• **Exercise**
Reproduce the data below verbatim, line for line, but omit the pictures.

============================================================

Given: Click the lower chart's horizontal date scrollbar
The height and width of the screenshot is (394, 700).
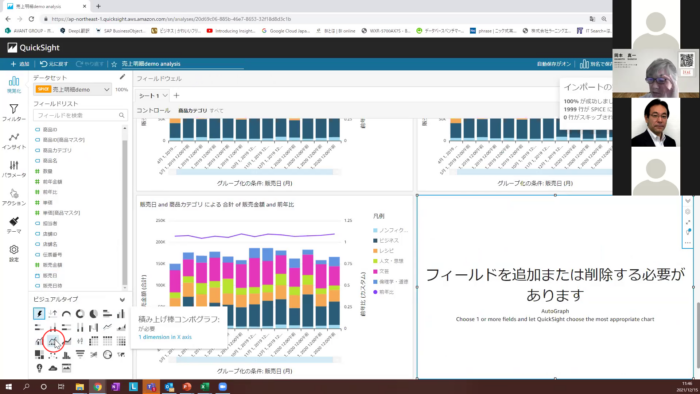Looking at the screenshot, I should tap(254, 360).
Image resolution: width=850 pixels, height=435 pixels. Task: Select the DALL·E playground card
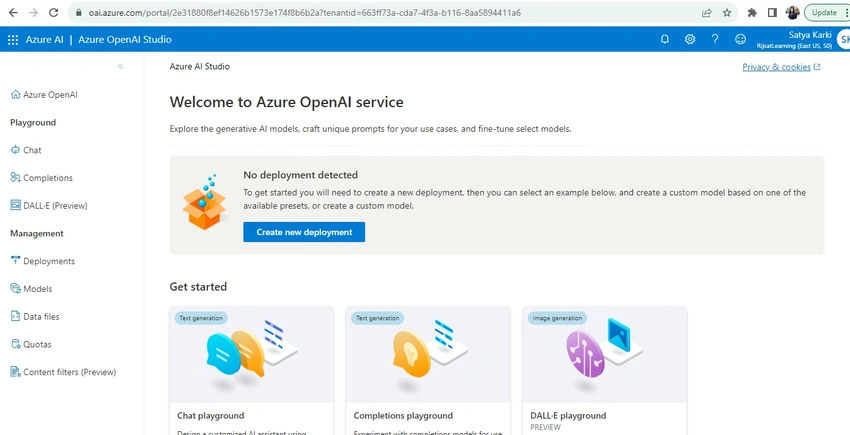(604, 371)
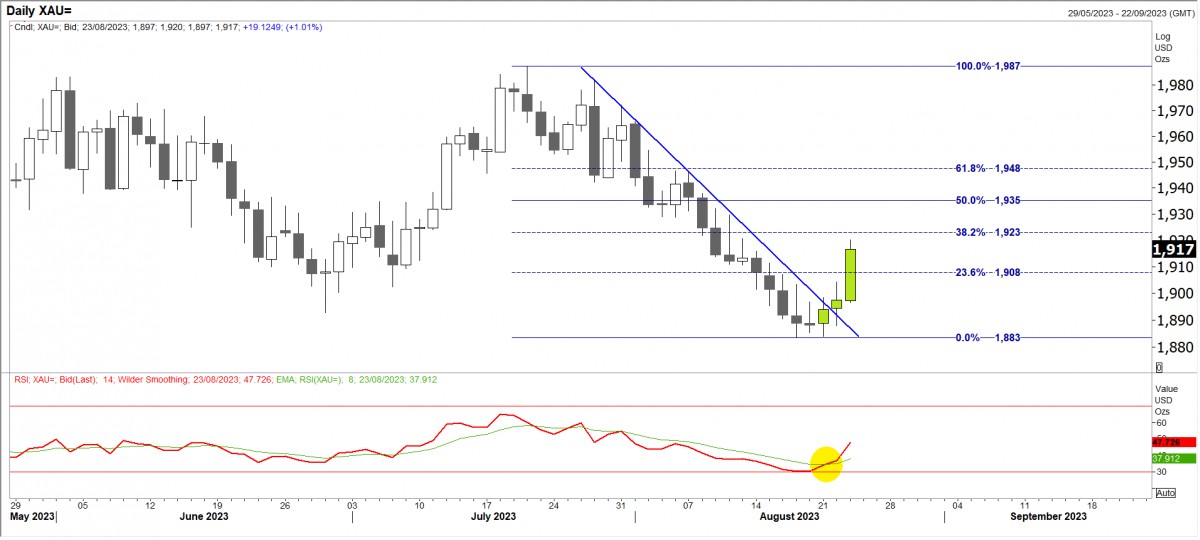This screenshot has height=540, width=1200.
Task: Select the 1,917 current price tag
Action: tap(1175, 249)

============================================================

• **Result of the task**
Given: Click the lower chart's horizontal date scrollbar
The height and width of the screenshot is (394, 700).
Looking at the screenshot, I should tap(254, 360).
Image resolution: width=850 pixels, height=435 pixels. Task: Select the DALL·E playground card
(604, 371)
This screenshot has height=540, width=1200.
Task: Select the 1,917 current price tag
Action: tap(1175, 249)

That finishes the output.